High-dose creatine for cognitive resilience

In 2025, we learned that creatine is so much more than a muscle supplement, and Dr. Darren Candow was pivotal in bringing much of this information to light when I sat down with him to talk about creatine on the podcast. 


He noted that, like the muscles, the brain uses phosphocreatine as an energy buffer too. But to meaningfully raise brain creatine stores, a dose higher than the typical 5 grams per day is needed—10–15 grams or more seems to be the sweet spot. At this dose, the muscles can fully saturate their creatine stores, and the "surplus" creatine can cross the blood brain barrier to increase brain creatine levels.


Increasing brain creatine levels likely has many benefits, including resilience against sleep deprivation and other cognitive stressors and—based on some preliminary evidence published this year—improve cognitive function in Alzheimer's disease.


I've been taking 10 grams of creatine ever since my interview with Dr. Candow (and up to 20 grams if I'm jet-lagged or sleep-deprived), and it's something I recommend to anyone using creatine as a supplement. 


Maybe 2026 is the year that 10–15 grams becomes the normal daily dose for creatine.


Sulforaphane supports detoxing with real-world human data

“Detox” is an abused word online, but sulforaphane does have a well-characterized mechanism: it activates Nrf2, which upregulates phase II detoxification and antioxidant enzymes.


And importantly, there are human intervention trials showing increased excretion of certain airborne pollutants. In a randomized trial using a broccoli sprout beverage, urinary excretion of metabolites of benzene increased ~61% and acrolein ~23% compared to placebo. That’s a pretty measurable modulation of how the body processes specific exposures.


Given the abundance of (alarming) data on human microplastic exposure that surfaced in 2025, not to mention events like the wildfires in California, I think taking sulforaphane as a safeguard against toxic exposures is a smart strategy.


Urolithin A for mitochondria and the aging immune system

Urolithin A had a legitimately interesting year. A 2025 randomized, double-blind, placebo-controlled trial in Nature Aging investigated urolithin A’s effects on age-related immune decline and immune cell mitochondrial activity, showing some promising effects.
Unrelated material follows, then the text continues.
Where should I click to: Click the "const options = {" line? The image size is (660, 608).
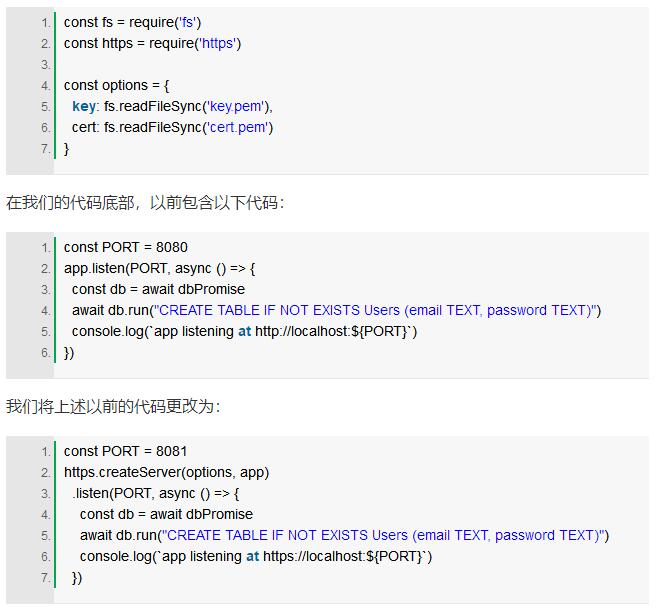coord(116,85)
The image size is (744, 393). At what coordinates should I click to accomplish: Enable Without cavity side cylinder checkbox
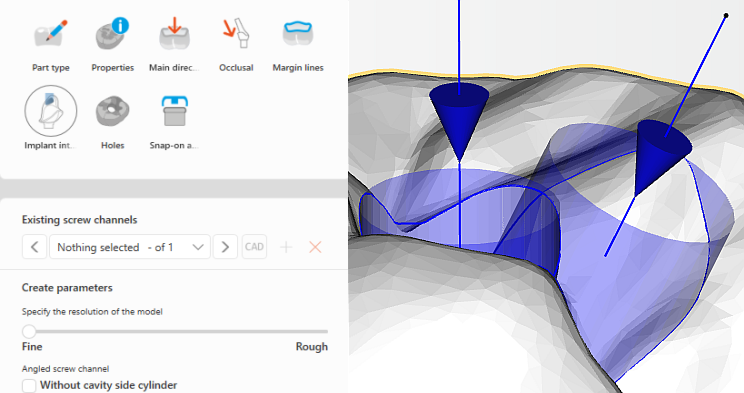[29, 385]

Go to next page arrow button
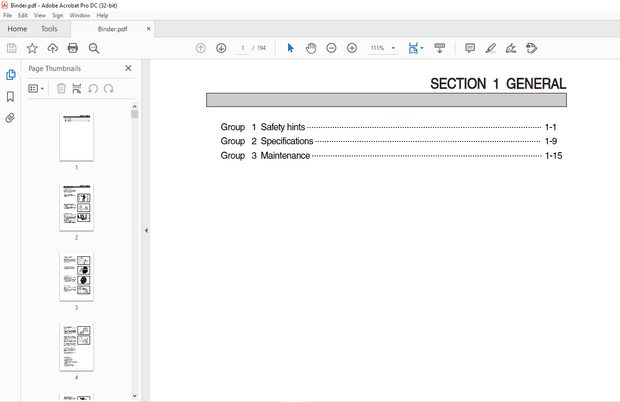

And in a double-blind placebo-controlled trial in highly trained male distance runners during a 4-week altitude camp, urolithin A supplementation was associated with improved recovery signals (e.g., lower indirect muscle damage markers after a 3000m time trial) and a larger within-group VO₂max increase, but no clear performance improvement vs placebo in the time trial.


This is the kind of “athlete supplement” story that makes me excited. It's not overhyped and doesn't accompany any miracle claims—just measurable physiological shifts that might matter depending on your context.
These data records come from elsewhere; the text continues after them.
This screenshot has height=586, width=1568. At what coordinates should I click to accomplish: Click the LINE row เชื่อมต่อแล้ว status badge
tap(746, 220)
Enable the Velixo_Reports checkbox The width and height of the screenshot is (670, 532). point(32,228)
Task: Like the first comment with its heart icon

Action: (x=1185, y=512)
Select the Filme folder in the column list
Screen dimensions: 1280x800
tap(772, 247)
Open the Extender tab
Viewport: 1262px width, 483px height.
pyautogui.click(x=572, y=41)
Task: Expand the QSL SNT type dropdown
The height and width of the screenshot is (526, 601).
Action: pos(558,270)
I started taking urolithin A this year. It's not a cheap supplement, but it's something I wanted to try for a few months. If supplementing isn't your thing, then pomegranates might be an alternative option—they're high in ellagitannins that our gut microbes convert into urolithin A… as long as your "metabotype" allows you to produce urolithin A from these precursors (not everyone can).

Final thoughts

If there’s a theme across all of these, it’s this: you don’t need more complexity—you need higher leverage.
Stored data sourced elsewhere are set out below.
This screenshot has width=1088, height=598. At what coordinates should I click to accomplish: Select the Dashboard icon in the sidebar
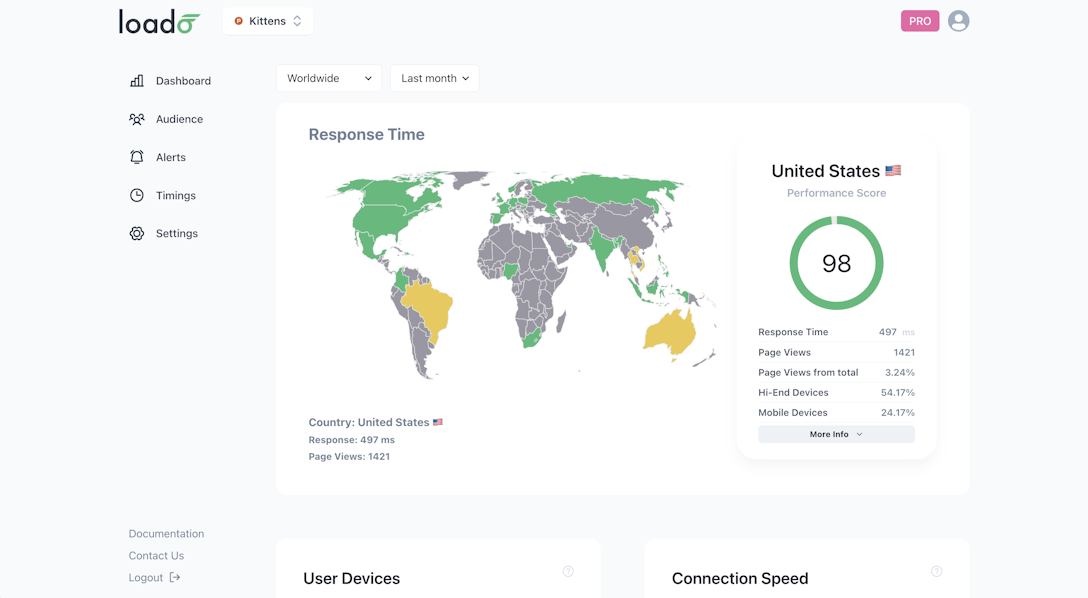click(x=136, y=80)
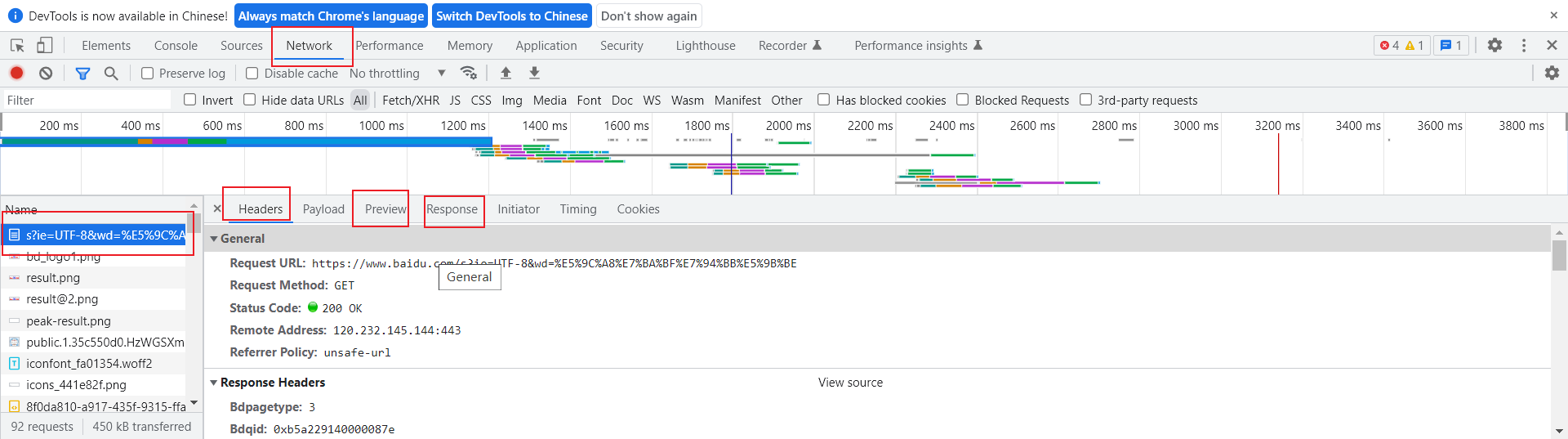Open network conditions wifi icon
The width and height of the screenshot is (1568, 439).
point(469,73)
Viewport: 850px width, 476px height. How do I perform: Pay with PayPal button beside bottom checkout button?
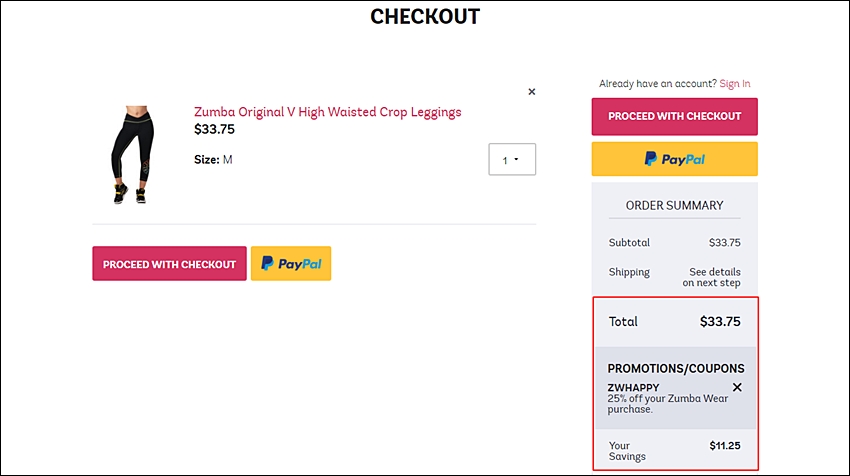pos(291,263)
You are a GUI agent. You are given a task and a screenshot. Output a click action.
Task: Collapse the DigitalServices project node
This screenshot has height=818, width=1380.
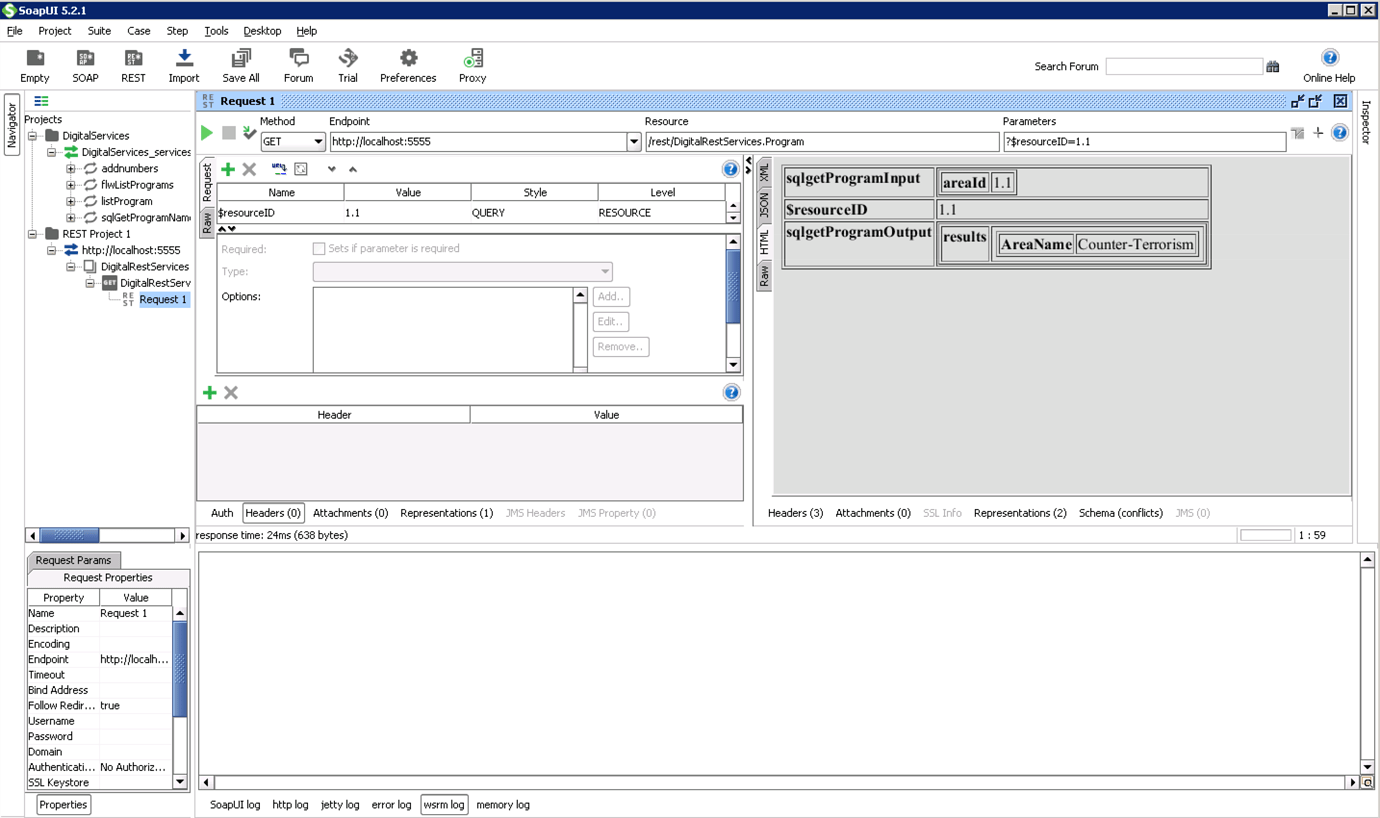33,136
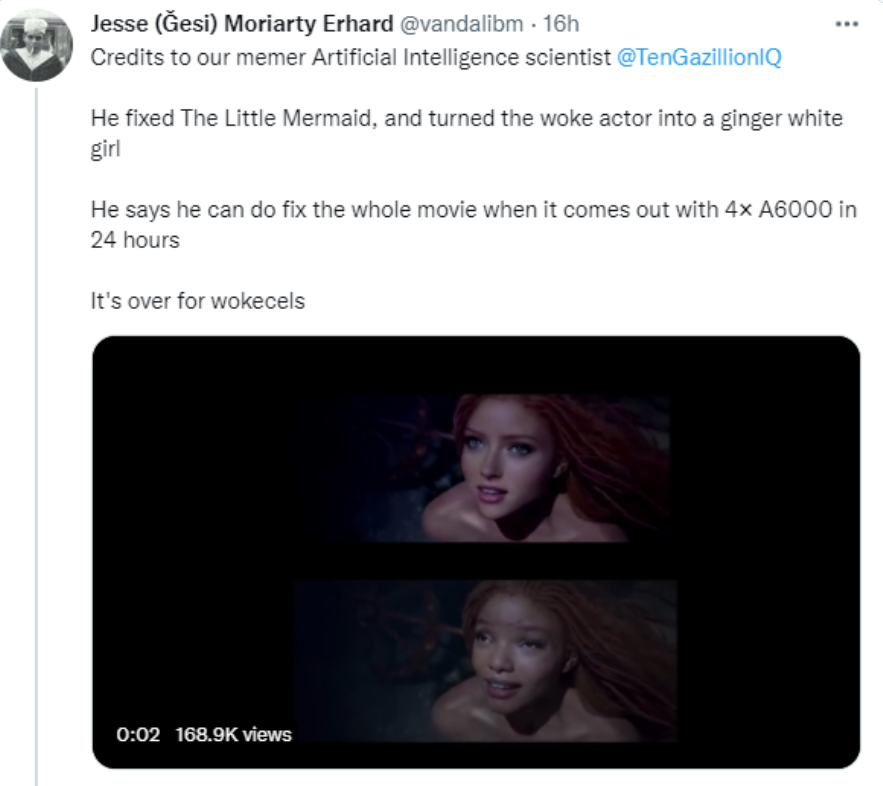
Task: Visit the @TenGazillionIQ mentioned profile
Action: (699, 57)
A minute of harder movement. A predictable wind-down routine. A paper filter for your coffee. Moving your coffee earlier. A protein-forward first meal.


These are all “biology alignment” habits—small inputs that push on big systems like circadian rhythms, metabolism, cardiovascular risk, mitochondrial health, and the stress resilience of both brain and immune function.


And the best part is that most of them work fast. Not in the sense that they magically fix everything overnight—but in the sense that you often feel the difference quickly enough to stick with them. 


Don't forget the basics, but don't be afraid to experiment with newer health habits this year (I'm certainly not).